Natural language understanding (NLU) encompasses our research to automatically extract and understand the information in text, which is a core part of our offering in Text Analytics. From articles to blogs to tweets, the meaning in text in multiple languages can be converted to structured data, using information extraction and natural language understanding technologies, in order to facilitate automatic decision making
We conduct active research in fundamental topics including dependency parsing for syntax and semantics, machine learning for structured prediction, distributional compositional models of meaning, and weak supervision for domain adaptation.
Information Extraction finds specifically targeted types of information, such as named entities (people or company names, dates, locations), numerical figures, or semantic relations (e.g. London is-the-capital-of UK). Our Information Extraction technology exploits statistical models and sophisticated lexical, syntactic and semantic analyses that normalise the large variety of ways of saying things into a consistent form with reduced ambiguity.

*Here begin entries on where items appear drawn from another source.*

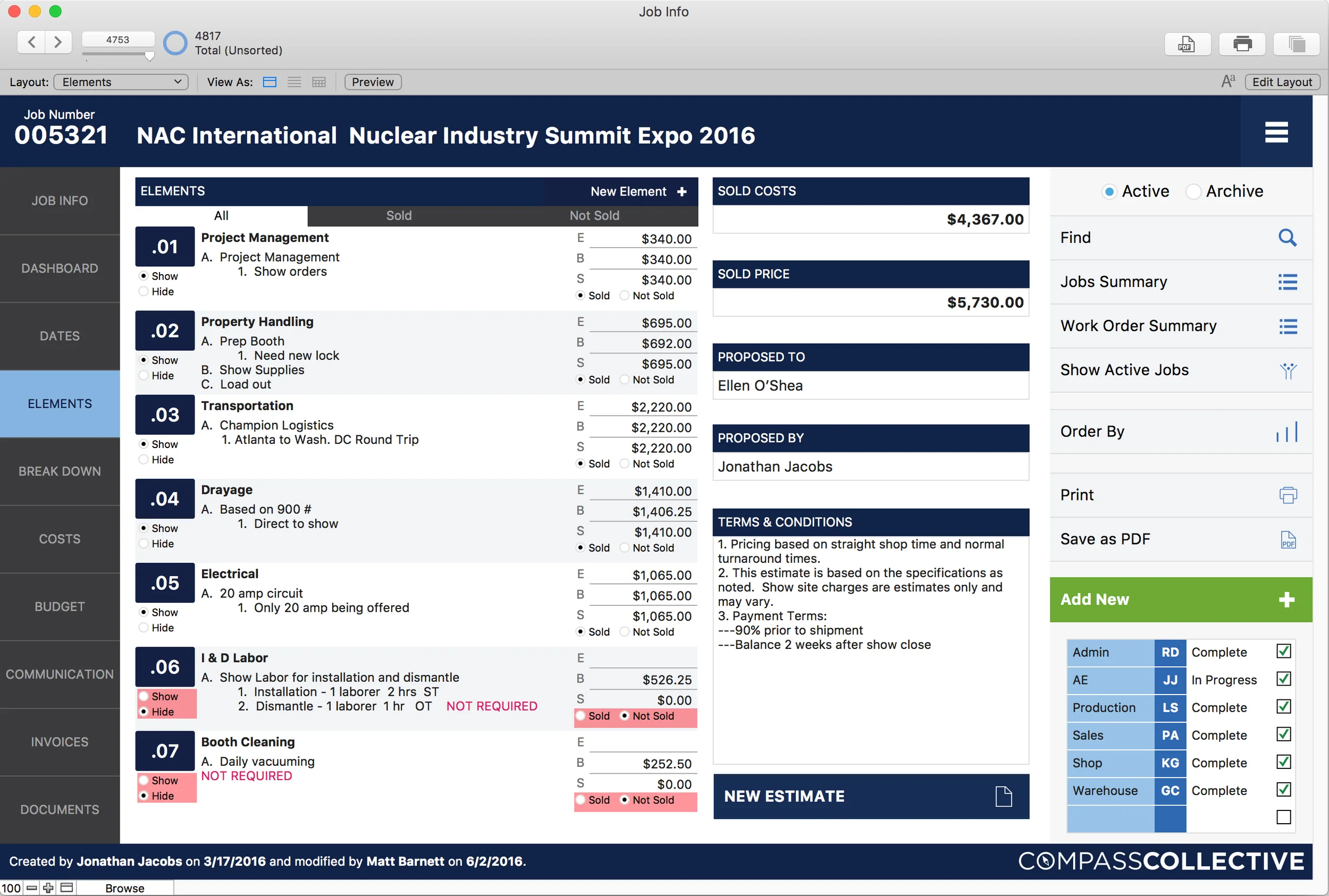
Task: Open the hamburger menu in the header
Action: [x=1276, y=132]
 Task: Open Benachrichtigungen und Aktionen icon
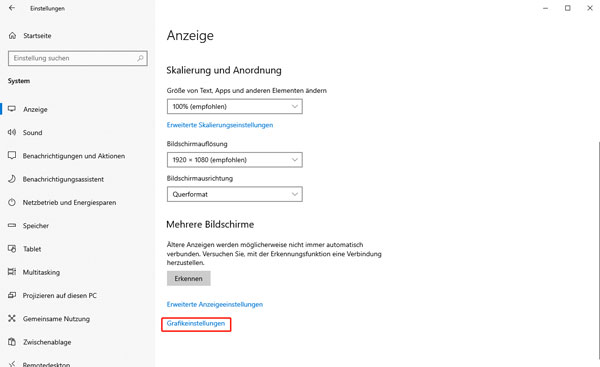pyautogui.click(x=12, y=156)
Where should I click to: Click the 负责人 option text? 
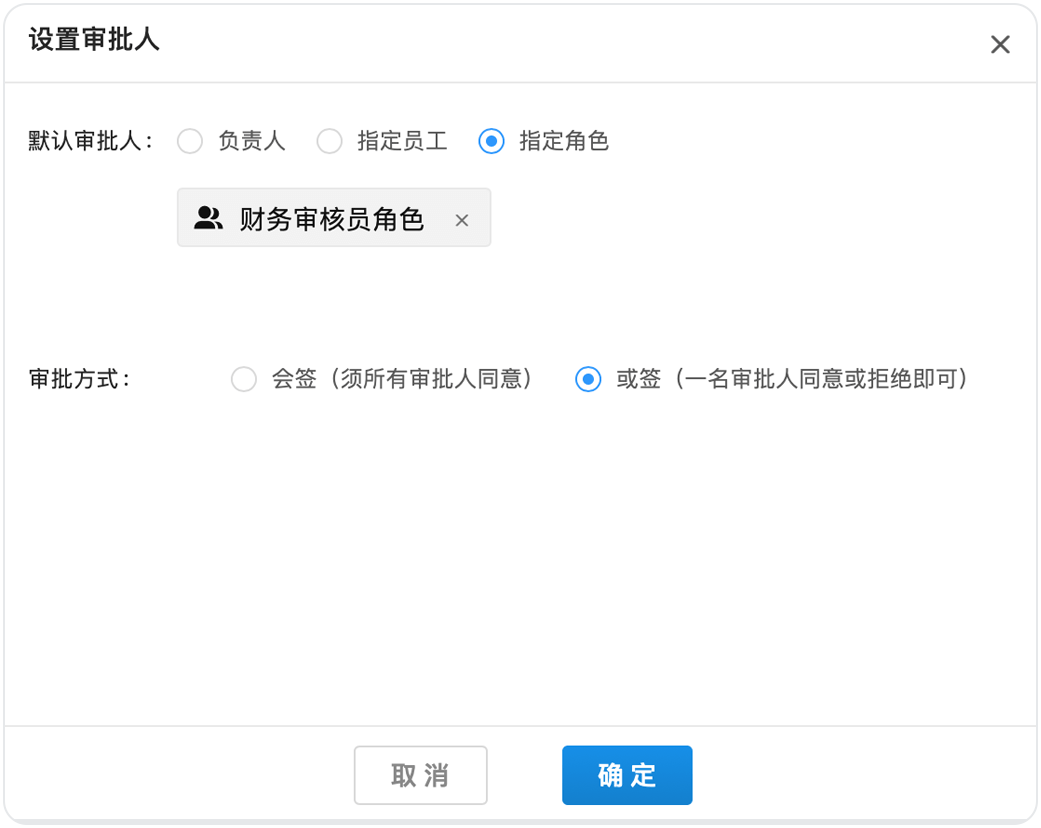pyautogui.click(x=252, y=141)
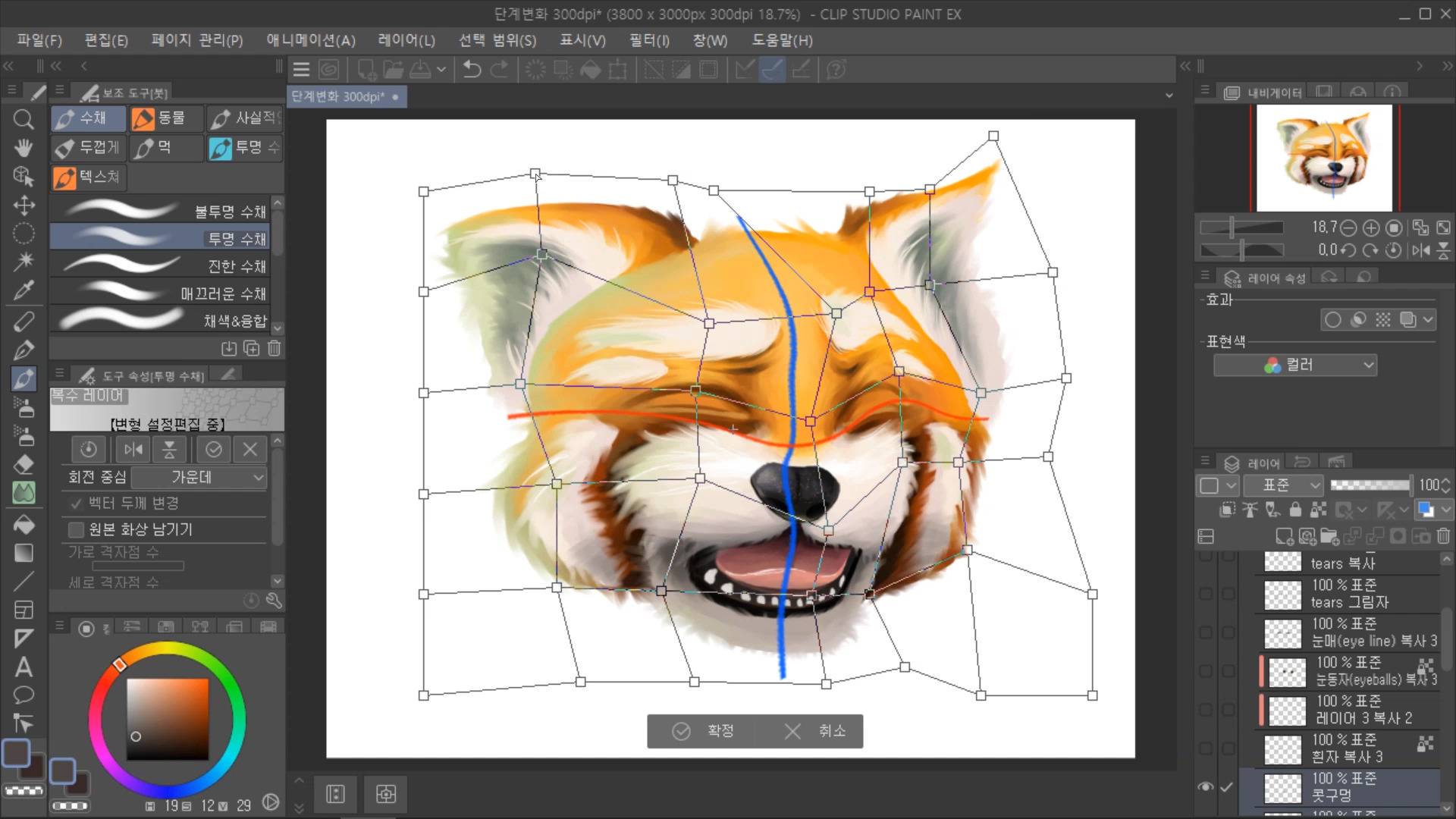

Automated Information Access: Our research in interactive and multi-modal document machine learning has been deployed across Xerox in various domains including litigation and transaction processing, saving millions of dollars per year. We work on automatic document clustering and topic extraction, document categorization and document segmentation, with a focus on scalability and multi-modality.
Multi-linguality: We have considerable expertise in machine translation, and its deployment in business processes, including domain adaptation and quality estimation of translation. More broadly, our information access tools can be extended to work multi and cross-lingual, by mapping several languages into a common space. We also develop computer-aided authoring tools to compose documents in a language you don't speak.